== WORK INSTRUCTIONS ==
Repeat the records below exactly, from the first line through the line containing "You are a computer-use agent.", and leave out any pictures.

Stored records
>>>

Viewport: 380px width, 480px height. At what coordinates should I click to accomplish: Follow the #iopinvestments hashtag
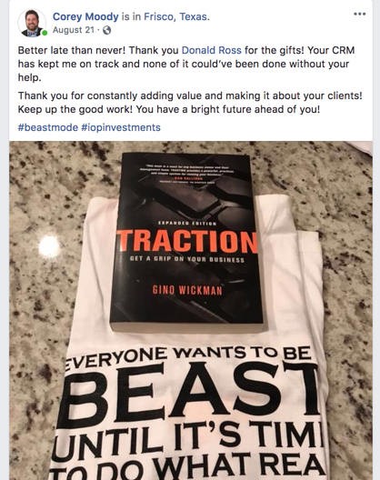click(x=121, y=127)
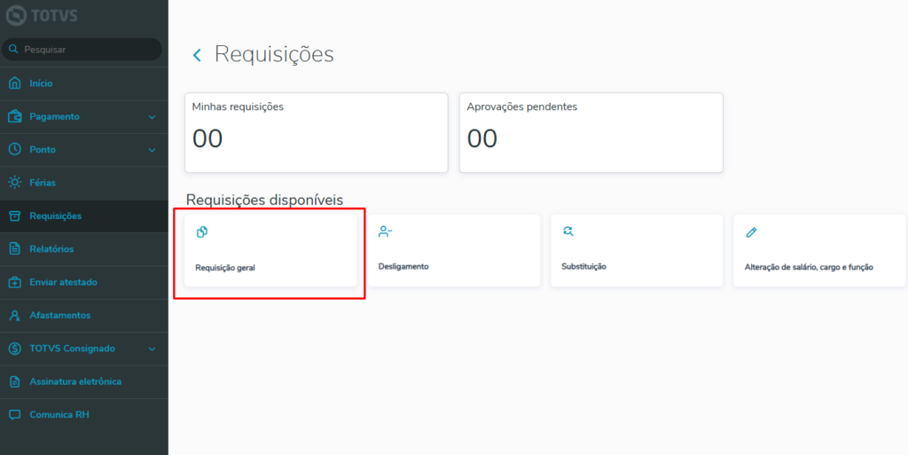Expand the Ponto submenu chevron

152,150
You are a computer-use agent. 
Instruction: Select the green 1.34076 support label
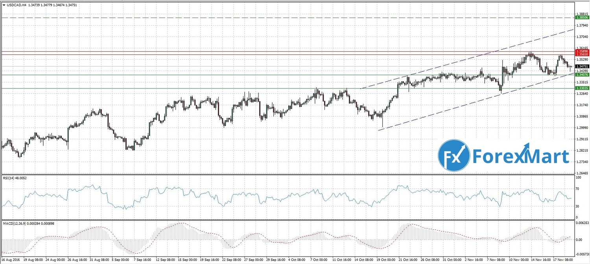click(x=582, y=75)
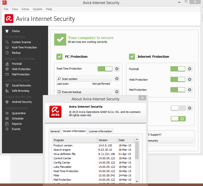The width and height of the screenshot is (203, 186).
Task: Turn off Mail Protection toggle
Action: [x=178, y=90]
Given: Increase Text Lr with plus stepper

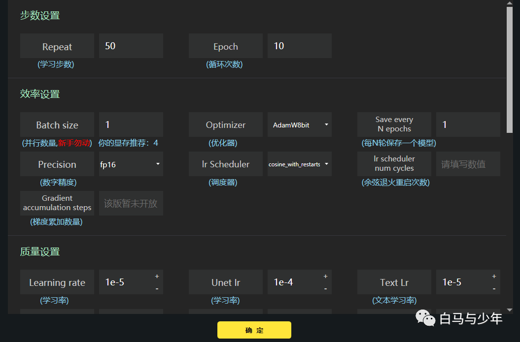Looking at the screenshot, I should [494, 276].
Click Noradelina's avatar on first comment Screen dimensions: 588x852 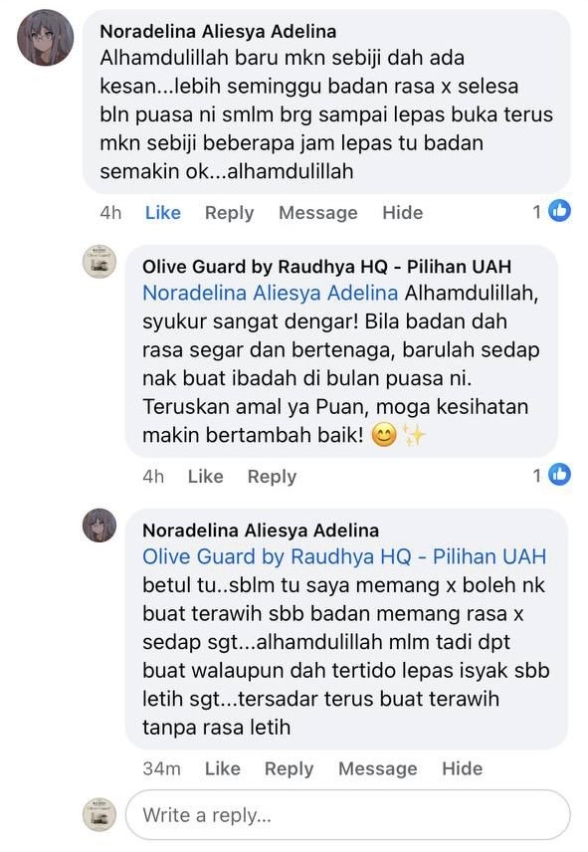pos(46,37)
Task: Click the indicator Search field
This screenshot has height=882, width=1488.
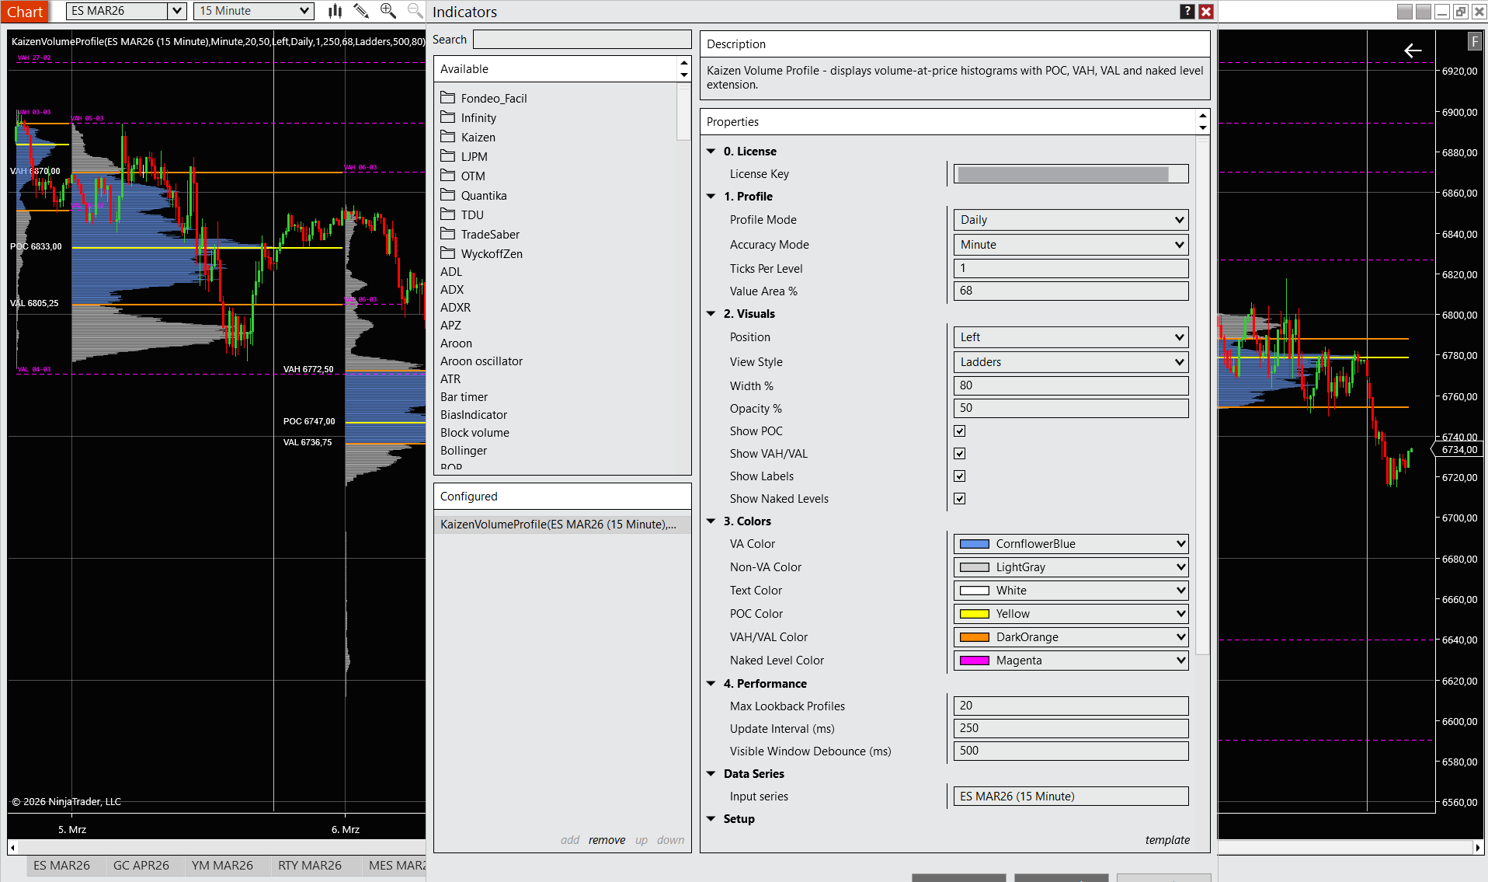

<<<

== TASK ANSWER ==
Viewport: 380px width, 480px height. At what coordinates should I click to accomplish: Follow the #iopinvestments hashtag
click(x=121, y=127)
Expand the Ponto submenu chevron

152,150
You are a computer-use agent. 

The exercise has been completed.